Experiments are built into our workflow, so we’re always looking for ideas and aren’t afraid to play around with something new.

  • The vote counting map inspired us to create State.io, which made it to the top charts.
  • Flightradar24, a real-time aircraft tracking site, led KishMish Games to create FlyCorp. Initially, FlyCorp was a PC game, so we adapted it together for mobile devices.
  • State Connect came to light thanks to Steam — we saw there the meditative Mini Motorways game with catchy gameplay and very juicy visuals (we’ll tell you more about its development soon).

And today I’ll give you an example of how we created the game by watching ads for non-existent gameplay.

From ads to games

I guess almost everyone saw marketing creatives where men fight with each other on rafts, attach new parts to their rafts, and save drowning people. But when such an ad video first appeared, this mechanic representing a separate game didn’t exist yet. We decided to fix the situation.

These ad videos caught us with the mechanics. It wasn’t really clear how to play it, but the idea was worth the candle.

In just a week, the guys from KORO.GAMES made the War of Rafts’ first prototype. We implemented only the basic mechanics to check if the core gameplay would be as fun as it looked in ad videos.

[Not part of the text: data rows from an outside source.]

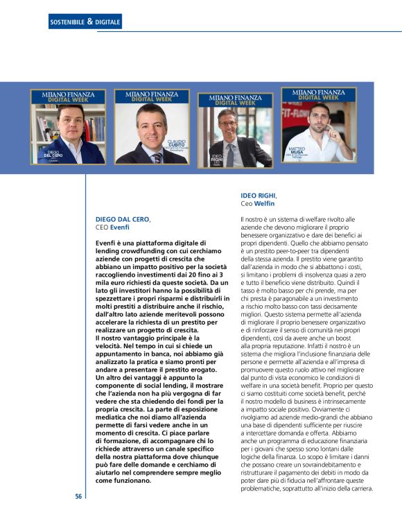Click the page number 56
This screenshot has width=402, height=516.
click(79, 497)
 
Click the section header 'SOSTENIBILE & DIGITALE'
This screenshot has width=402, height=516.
click(85, 22)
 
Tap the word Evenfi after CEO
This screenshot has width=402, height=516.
click(119, 227)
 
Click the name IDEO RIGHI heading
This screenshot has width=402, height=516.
click(258, 196)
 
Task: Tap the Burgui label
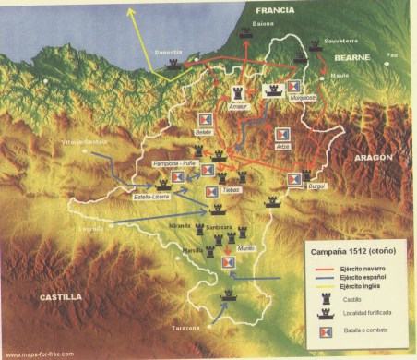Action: pyautogui.click(x=293, y=185)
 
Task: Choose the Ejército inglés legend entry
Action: pyautogui.click(x=355, y=286)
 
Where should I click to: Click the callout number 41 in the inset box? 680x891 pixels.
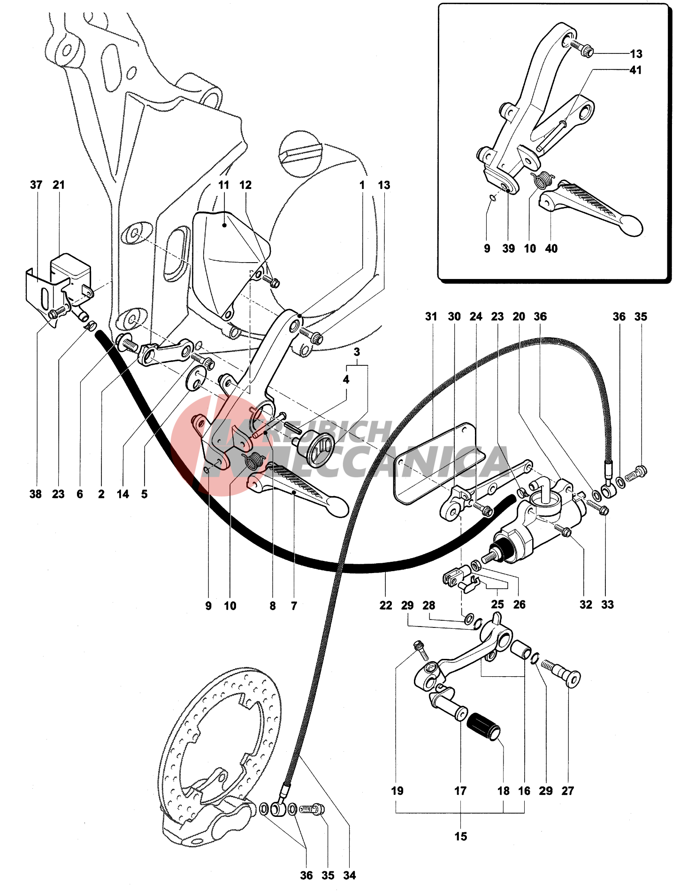[x=635, y=70]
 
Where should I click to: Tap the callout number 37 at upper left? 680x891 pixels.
[x=36, y=185]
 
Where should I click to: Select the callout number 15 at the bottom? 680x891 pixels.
[x=461, y=836]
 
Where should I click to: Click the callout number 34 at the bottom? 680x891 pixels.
[x=350, y=875]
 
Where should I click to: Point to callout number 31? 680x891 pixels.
[x=431, y=317]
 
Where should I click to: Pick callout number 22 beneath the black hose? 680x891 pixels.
[x=386, y=605]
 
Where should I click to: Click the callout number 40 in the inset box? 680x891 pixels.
[x=551, y=249]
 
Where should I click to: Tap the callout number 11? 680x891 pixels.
[x=224, y=185]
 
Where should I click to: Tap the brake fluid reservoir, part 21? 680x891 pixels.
[x=70, y=272]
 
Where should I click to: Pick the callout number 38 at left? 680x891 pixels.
[x=36, y=494]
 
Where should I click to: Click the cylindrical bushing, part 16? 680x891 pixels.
[x=521, y=649]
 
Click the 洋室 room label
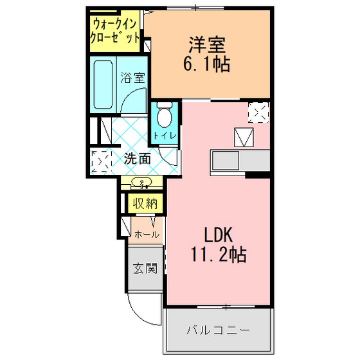207,44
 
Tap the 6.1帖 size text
206,64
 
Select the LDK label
219,235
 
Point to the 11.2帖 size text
219,254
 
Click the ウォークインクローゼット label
115,31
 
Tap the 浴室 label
132,78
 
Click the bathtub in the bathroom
103,84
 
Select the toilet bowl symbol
165,115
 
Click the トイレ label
165,136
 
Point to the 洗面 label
138,158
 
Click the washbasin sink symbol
141,183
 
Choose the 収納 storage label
145,203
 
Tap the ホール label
147,235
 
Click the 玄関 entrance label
145,268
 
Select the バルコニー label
218,330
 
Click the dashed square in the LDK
258,113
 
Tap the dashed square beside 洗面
101,161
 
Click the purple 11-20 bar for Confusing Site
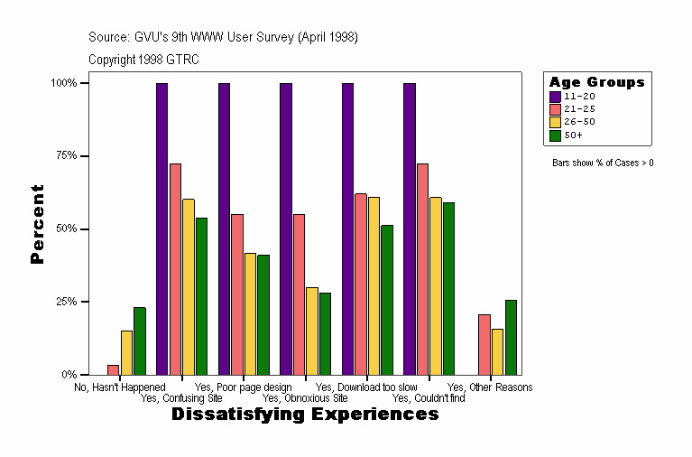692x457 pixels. coord(161,228)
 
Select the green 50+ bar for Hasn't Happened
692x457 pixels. coord(139,340)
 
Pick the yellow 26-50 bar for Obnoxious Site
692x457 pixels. coord(311,331)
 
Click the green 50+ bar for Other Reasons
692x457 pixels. coord(511,337)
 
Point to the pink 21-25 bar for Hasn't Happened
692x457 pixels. coord(113,369)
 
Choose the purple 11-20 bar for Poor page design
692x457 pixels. coord(224,228)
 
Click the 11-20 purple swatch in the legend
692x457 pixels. coord(555,96)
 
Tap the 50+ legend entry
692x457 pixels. coord(573,135)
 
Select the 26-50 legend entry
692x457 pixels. coord(578,122)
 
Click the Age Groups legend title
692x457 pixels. coord(596,82)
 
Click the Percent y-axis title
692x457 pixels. coord(37,224)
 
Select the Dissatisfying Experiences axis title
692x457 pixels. coord(305,415)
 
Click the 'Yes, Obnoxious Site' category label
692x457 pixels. coord(305,397)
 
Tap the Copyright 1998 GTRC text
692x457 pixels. coord(143,60)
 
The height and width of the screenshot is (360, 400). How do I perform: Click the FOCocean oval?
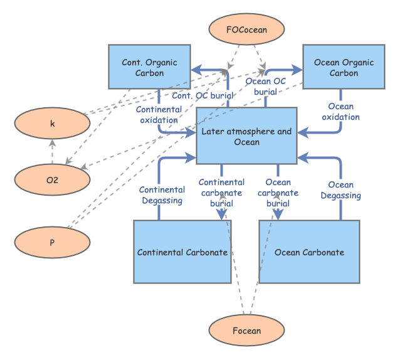(246, 30)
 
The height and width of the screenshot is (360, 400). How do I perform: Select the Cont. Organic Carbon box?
(149, 67)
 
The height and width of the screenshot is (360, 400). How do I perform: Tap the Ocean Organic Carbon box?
(343, 67)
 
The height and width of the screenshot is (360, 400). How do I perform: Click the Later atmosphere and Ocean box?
(246, 136)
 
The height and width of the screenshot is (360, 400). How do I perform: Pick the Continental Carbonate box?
(182, 251)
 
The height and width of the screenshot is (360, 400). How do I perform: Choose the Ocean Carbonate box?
(309, 251)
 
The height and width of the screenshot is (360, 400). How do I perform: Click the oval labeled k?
(52, 124)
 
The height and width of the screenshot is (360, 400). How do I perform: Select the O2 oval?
(52, 179)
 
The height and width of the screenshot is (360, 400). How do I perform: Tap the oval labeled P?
(52, 242)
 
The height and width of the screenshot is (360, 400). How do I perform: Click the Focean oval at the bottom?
(246, 331)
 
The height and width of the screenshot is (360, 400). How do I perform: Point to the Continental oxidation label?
(159, 114)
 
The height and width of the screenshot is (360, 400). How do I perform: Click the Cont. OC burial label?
(203, 96)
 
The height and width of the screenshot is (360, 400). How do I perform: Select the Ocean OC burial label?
(266, 86)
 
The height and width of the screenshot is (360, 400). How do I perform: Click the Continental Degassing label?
(161, 195)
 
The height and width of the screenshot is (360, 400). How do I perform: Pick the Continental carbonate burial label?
(221, 193)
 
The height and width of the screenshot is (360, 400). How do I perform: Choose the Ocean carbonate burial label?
(278, 193)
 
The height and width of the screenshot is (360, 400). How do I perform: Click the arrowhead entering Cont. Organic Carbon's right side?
(195, 67)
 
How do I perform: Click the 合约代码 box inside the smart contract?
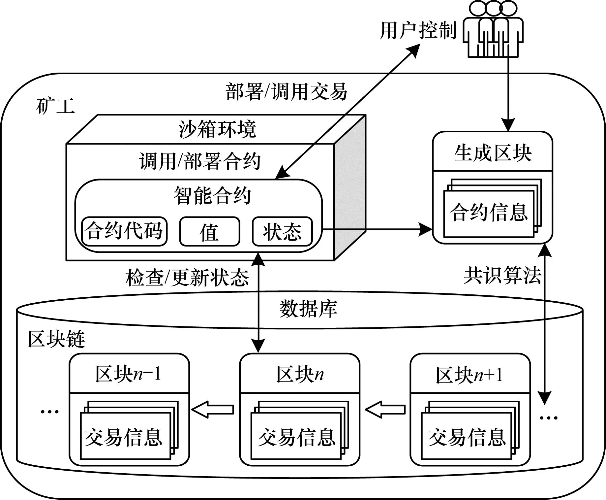(x=124, y=231)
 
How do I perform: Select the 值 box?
(x=210, y=231)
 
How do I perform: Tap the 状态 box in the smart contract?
(x=282, y=231)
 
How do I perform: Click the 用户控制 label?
(x=418, y=31)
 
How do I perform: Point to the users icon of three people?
(x=493, y=30)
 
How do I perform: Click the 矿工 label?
(x=55, y=106)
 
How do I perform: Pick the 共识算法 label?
(x=502, y=275)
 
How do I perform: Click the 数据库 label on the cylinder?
(x=308, y=309)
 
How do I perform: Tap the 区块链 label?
(x=57, y=339)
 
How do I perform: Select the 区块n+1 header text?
(x=470, y=375)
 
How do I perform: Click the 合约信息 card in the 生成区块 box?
(x=489, y=213)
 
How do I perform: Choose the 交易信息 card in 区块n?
(x=296, y=437)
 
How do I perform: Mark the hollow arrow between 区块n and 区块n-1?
(x=213, y=410)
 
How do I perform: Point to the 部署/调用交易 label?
(x=287, y=91)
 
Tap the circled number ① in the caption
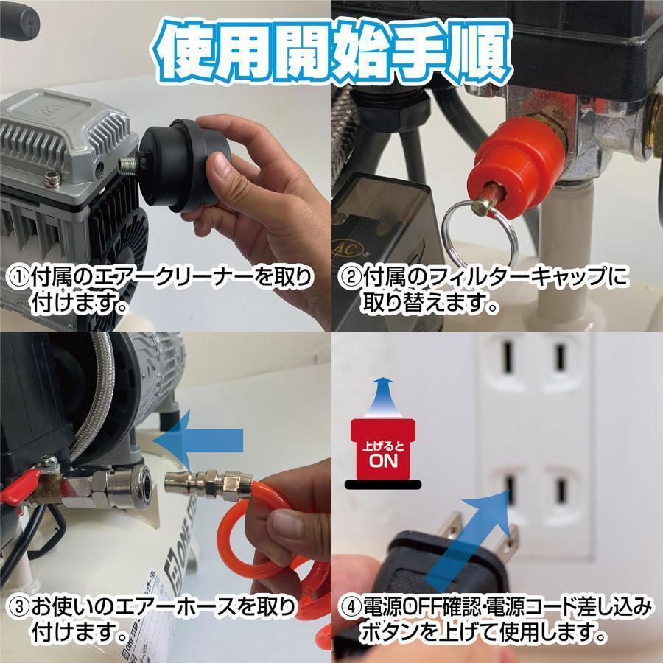[x=18, y=278]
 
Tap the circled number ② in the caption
[x=350, y=278]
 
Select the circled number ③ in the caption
[x=18, y=608]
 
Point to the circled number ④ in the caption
[x=350, y=608]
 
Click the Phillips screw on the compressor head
[x=52, y=178]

Then we first tested the project, and we immediately received good metrics: 45% rate of Day 1 Retention, which was accompanied by a very low CPI of about 23 cents in the US (0.03 cents worldwide), and lots of organic traffic.

The fact that the game will earn money became clear right away. All we had to was add meta and new mechanics, and polish the gameplay, so we added new things and tested the game by easy stages in about a month. As a result, we got:

  • Localizations to expand our audience
  • Bosses at the stage’s end to achieve long-term retention
  • Rafts’ new upgrades which players can open as they clear the stages (for long-term retention too) 
  • Rafts’ Attack and Armor stats (originally, there was only one stat — Strength) to ease the process of creating meta around these stats
  • Rewards, interstitial ads, disabling ads for monetization
  • Reworked UI, difficulty, level structure, and more

As a result, War of Rafts reached the Top 10 Free Games around the world (and the Top 2 in the US), and at its peak, the game earned more than $150,000 net profit per month.

We began to develop the game further: we added the base construction mode, which is a raft that players can upgrade and send to fight with random players; mini-games, e.g. players can control the raft’s turret and shoot enemies trying to get on board, and other features.

Thanks to regular updates and additions of content, the game doesn’t lose its positions even a year after its release — War of Rafts still appears in the Top 1 charts of separate countries. War of Rafts has outgrown the hypercasual genre and became something more, but I think it’s a story for another article.

Vladimir Korobeynikov, CEO at KORO.GAMES

The project again showed that the market still has plenty of room for new ideas and experiments, even when it seems everything you come up with has already been invented by someone else. You can find inspiration literally everywhere.